# AIM OF THE EXERCISE:
Skip the pictures and retype exactly the lines from the one holding "The width and" through the end of the entries.

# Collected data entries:
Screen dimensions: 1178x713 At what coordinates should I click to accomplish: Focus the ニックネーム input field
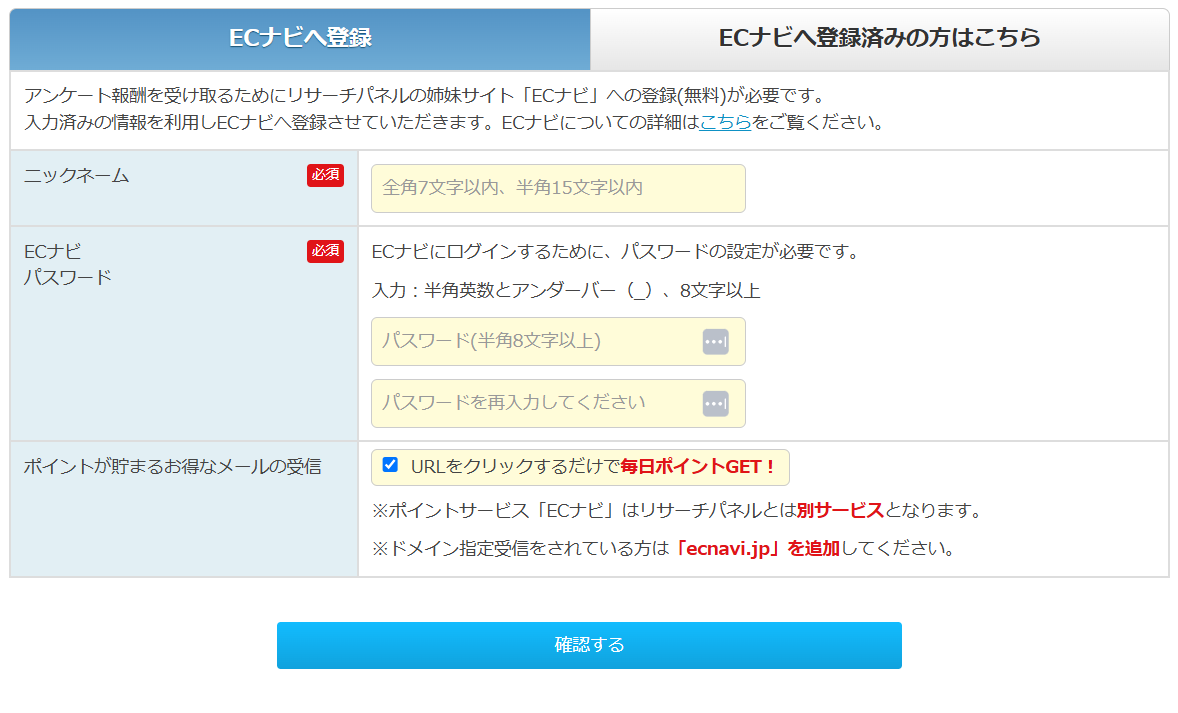pos(557,188)
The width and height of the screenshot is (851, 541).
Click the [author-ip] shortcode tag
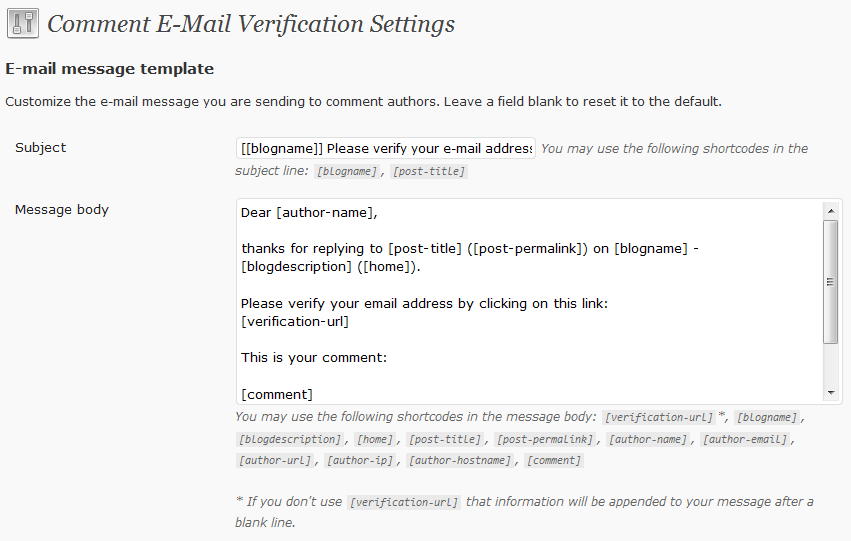pos(360,460)
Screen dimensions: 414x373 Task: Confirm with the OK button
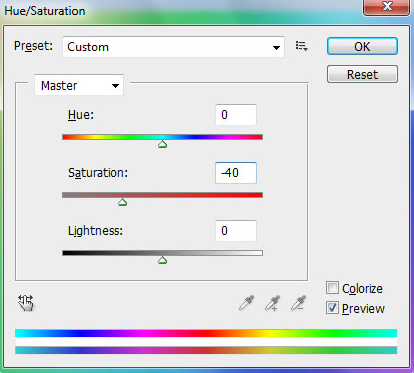click(x=362, y=46)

# REPLY:
The width and height of the screenshot is (851, 541).
Click the [author-ip] shortcode tag
pos(360,460)
Screen dimensions: 414x373 Task: Confirm with the OK button
click(x=362, y=46)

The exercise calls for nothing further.